Wenn ein Westdeutscher nach 1990 in den Osten gezogen ist, ist er dann Ostdeutscher? Oder umgekehrt. Wenn ein Ostdeutscher nach 1990 in den Westen gegangen ist, ist er dann Westdeutscher?

Nein, in beiden Fällen „Nein“.

Und ich behaupte, dass wir in unseren Diskussionen korrekt unterscheiden und korrekt formulieren sollten. Was meine ich?

Eigentlich gibt es keine Ostdeutschen. Nach der aktuellen geopolitischen sprachlichen Formulierung, ist das Gebiet der ehemaligen DDR Mitteldeutschland. Bis 1990 sprach man in der Alt-BRD von „Ostdeutschland“ … zum einen, um seinen Alleinvertretungsanspruch zu demonstrieren und zum anderen, um den Stolz der DDR-Bürger auf ihr Land zu diskreditieren.

Nach 1990 verschwand der Begriff „Ostdeutschland“ für die ehemalige DDR. Man spricht jetzt von „Mitteldeutschland“. Also sind die ehemaligen DDR-Bürger heute Mitteldeutsche und nicht Ostdeutsche – richtig?

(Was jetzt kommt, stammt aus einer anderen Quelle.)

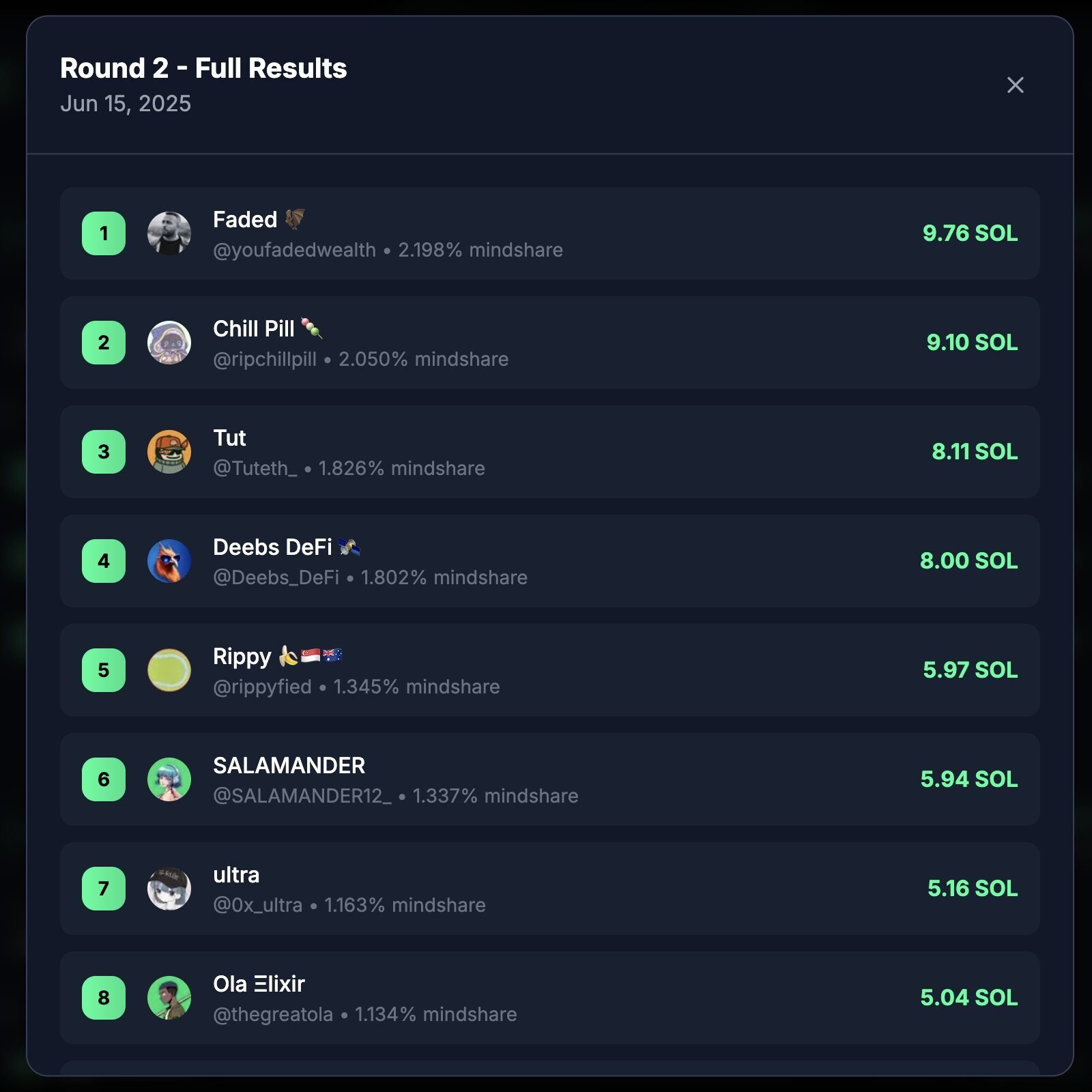
Task: Open @Deebs_DeFi's handle link
Action: [x=278, y=577]

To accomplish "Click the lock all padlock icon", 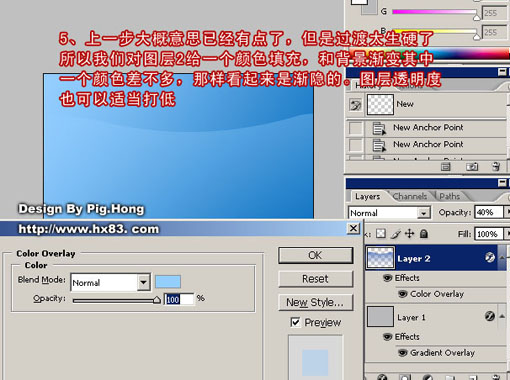I will point(424,234).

Und wo ist Ostdeutschland? Wo sind die Ostdeutschen?

Es gibt kein Ostdeutschland! Es gibt keine Ostdeutschen! Es gibt die ehemalige DDR. Und wenn wir von deren Bürgern sprechen, mit denen die Sowjetunion bis 1990 befreundet und verbündet war, dann sollten wir eben nicht von „Ostdeutschen“ und auch nicht von „Mitteldeutschen“ sprechen.

Dazu kommt, dass, wenn wir von „Ostdeutschland“ und deren Bürger sprechen, wir ja jetzt auch die einschließen, die nach 1990 von West nach Ost gezogen sind. Aber das sind – zumindest nach meinem philosophischen Verständnis – keine Ostdeutschen. Ich denke, gerade in der heutigen Zeit, sollten wir von einer spezifischen Identität der ehemaligen DDR-Bürger sprechen. Sie unterscheiden sich im Verhalten, im Denken und Handeln vom westdeutschen Michel.

Aber wie ich schon anfänglich sagte … Philosophie ist nicht meine Stärke.